● **GOAL OF THE EXERCISE**
According to the article on reformulated gasoline, how much less pollution does reformulated gasoline produce than conventional petrol?
(QUOTED PASSAGE)
EPA proposes making ethanol easier to use in cleaner-burning fuel

On June 30th the US Environmental Protection Agency (EPA) proposed to make it easier for oil refiners to use ethanol in reformulated gasoline. RFG is a cleaner-burning petrol that is widely used across the States. It is mandatory to use it in nine US cities with particularly bad air pollution.

Arising from the 1990 Clean Air Act (Act), the RFG program is compulsory in Los Angeles, San Diego, Chicago, Houston, Milwaukee, Baltimore, Philadelphia, Hartford, and New York City, which all have smog and ozone pollution problems. Other areas with ozone levels exceeding the public health standard have voluntarily chosen to use RFG.

The primary goal of the reformulated gasoline program is to protect health by reducing vehicle emissions of pollutants. Reformulated gasoline produces 15 to 17 per cent less pollution than conventional petrol.

The RFG regulations were developed in negotiation with industry, federal and state governments, and environmental and consumer groups They require gasoline to be ‘reformulated’ to reduce vehicle emissions of ozone-forming and toxic air pollutants. This results in cleaner burning fuel with no detriment to vehicle performance.

Federal legislation requires reformulated gasoline to contain two per cent oxygen by weight. Either MTBE or ethanol are used to meet this requirement. If petrol containing MTBE leaks or is spilled into the environment, it can enter the groundwater and make water supplies undrinkable. The Administration want to reduce or eliminate the use of MTBE by increasing consumption of ethanol based RFG.

Under existing regulations, producing RFG with ethanol to meet pollution reduction standards, means reducing the evaporative property of gasoline, since ethanol makes gasoline evaporate more readily, which leads to an increase in air pollution.
(End QUOTED PASSAGE)
(STORED DATA)
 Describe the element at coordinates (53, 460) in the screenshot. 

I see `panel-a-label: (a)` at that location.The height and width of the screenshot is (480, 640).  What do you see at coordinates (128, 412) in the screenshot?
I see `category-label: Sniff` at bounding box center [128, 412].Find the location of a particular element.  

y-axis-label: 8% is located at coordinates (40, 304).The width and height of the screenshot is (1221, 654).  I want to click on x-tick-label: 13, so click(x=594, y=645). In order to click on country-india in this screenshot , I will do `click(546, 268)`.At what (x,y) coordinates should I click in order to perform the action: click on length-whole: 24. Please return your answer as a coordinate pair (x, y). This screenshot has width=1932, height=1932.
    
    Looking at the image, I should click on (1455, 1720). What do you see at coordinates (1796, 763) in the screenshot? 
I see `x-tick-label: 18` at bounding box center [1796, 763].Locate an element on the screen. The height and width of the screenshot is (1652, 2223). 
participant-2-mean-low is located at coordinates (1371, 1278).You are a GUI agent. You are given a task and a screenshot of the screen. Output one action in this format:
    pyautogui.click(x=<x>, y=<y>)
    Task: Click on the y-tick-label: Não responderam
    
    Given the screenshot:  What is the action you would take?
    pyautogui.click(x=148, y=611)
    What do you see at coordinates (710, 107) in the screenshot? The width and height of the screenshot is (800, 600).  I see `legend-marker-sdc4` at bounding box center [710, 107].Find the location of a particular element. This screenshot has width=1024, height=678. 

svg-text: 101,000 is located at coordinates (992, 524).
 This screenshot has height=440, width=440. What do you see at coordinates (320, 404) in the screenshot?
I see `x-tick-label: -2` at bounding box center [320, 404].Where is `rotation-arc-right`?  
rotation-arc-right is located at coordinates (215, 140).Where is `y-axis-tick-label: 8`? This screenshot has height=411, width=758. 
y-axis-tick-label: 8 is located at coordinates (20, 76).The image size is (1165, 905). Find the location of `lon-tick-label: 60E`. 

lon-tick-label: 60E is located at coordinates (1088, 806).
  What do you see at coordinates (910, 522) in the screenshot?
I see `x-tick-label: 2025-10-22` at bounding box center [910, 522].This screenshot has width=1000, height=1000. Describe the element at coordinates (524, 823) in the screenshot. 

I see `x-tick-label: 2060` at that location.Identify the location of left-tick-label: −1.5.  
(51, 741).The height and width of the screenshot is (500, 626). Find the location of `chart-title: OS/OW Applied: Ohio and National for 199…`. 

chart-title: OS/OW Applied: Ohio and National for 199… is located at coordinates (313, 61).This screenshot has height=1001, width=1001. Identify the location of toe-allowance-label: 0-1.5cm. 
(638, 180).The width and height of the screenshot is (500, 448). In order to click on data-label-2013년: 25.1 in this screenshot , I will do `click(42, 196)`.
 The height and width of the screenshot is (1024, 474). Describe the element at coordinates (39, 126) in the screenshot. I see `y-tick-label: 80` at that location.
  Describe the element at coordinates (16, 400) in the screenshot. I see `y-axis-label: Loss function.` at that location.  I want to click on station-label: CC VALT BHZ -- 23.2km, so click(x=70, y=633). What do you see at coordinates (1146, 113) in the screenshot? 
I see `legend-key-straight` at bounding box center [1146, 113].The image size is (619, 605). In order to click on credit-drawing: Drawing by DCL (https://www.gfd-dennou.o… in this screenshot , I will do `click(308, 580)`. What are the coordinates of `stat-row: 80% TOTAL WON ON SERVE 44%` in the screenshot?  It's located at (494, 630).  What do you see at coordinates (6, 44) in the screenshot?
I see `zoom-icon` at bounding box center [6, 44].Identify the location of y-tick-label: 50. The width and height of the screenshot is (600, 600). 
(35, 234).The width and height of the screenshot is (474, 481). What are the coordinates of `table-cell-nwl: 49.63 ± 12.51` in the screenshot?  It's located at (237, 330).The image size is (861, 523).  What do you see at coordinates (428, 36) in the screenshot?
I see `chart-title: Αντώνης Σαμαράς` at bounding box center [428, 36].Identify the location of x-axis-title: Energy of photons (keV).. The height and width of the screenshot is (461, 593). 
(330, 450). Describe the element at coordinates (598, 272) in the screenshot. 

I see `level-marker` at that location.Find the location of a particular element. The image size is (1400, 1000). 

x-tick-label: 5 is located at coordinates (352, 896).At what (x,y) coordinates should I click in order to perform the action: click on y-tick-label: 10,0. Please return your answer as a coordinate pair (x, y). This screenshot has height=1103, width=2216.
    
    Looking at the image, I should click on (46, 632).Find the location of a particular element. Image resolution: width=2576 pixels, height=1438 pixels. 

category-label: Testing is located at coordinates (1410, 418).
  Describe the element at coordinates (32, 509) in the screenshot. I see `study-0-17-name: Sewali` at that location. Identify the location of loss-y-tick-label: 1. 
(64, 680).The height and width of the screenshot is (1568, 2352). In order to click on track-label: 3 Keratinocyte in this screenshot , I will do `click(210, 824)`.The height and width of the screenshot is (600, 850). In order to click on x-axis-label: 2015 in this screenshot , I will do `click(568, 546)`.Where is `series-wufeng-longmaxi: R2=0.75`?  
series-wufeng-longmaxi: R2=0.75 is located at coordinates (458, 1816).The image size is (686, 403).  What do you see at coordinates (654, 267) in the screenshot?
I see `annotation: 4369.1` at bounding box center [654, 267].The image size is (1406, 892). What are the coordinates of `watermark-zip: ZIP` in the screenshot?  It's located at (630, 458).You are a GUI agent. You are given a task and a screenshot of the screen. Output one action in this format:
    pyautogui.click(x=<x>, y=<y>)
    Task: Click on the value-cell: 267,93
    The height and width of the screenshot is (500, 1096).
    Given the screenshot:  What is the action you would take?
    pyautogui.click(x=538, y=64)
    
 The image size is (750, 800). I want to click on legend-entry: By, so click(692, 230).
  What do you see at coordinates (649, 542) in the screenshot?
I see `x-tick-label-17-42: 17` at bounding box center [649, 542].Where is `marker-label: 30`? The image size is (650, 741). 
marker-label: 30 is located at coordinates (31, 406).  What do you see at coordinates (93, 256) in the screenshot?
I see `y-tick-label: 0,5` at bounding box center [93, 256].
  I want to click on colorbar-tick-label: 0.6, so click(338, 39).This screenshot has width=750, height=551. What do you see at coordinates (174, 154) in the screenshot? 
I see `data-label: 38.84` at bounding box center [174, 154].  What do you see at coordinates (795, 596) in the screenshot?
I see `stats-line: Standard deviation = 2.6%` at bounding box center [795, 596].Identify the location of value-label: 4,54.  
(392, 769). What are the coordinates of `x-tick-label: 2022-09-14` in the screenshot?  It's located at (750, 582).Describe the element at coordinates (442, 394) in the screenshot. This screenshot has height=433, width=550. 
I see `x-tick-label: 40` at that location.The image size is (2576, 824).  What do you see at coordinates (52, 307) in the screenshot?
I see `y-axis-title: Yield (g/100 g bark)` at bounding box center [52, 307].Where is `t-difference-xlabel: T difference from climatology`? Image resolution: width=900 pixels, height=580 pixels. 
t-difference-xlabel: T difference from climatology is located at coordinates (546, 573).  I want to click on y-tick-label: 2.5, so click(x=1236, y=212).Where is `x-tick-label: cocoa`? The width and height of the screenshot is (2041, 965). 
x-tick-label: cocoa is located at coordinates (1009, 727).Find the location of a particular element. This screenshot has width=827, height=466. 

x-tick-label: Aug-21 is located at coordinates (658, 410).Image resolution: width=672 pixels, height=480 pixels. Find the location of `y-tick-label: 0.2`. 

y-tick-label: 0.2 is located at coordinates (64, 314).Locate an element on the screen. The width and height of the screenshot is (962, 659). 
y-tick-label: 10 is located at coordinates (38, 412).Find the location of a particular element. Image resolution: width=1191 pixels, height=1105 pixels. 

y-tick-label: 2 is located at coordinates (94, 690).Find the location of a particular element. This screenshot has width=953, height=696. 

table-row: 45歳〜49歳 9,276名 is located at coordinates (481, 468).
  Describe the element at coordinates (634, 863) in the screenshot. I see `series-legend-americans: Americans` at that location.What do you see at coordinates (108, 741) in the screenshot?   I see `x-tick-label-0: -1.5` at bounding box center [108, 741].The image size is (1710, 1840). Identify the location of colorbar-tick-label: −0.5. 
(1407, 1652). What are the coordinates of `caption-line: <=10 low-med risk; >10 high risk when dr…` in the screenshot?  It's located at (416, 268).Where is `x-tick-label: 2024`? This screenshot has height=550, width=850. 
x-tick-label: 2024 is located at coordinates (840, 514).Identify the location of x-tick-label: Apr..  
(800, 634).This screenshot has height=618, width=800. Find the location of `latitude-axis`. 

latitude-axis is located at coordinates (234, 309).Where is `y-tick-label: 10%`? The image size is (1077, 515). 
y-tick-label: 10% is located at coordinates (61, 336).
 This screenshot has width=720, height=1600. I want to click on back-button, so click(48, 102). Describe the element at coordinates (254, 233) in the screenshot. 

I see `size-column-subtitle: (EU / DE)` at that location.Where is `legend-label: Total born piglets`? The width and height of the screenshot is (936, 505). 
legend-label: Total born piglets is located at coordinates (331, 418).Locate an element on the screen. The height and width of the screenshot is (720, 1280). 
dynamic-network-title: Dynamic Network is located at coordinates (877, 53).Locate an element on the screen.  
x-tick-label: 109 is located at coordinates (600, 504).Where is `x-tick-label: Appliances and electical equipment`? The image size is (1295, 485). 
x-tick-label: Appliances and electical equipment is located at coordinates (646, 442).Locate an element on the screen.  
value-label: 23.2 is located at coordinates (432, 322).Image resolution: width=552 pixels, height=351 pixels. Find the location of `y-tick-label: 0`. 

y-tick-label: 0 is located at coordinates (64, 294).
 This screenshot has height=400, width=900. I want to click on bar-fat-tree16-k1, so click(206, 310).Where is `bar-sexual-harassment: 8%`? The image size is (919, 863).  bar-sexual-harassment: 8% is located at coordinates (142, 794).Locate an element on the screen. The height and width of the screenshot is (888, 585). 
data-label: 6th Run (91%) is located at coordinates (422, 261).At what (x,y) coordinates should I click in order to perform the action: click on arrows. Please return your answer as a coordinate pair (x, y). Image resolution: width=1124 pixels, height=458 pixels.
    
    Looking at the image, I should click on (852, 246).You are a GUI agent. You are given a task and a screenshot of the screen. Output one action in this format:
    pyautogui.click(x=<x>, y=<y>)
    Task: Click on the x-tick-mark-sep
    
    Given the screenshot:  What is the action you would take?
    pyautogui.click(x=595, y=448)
(End STORED DATA)
● **ANSWER SECTION**
It produces 15 to 17 percent less pollution than conventional petrol.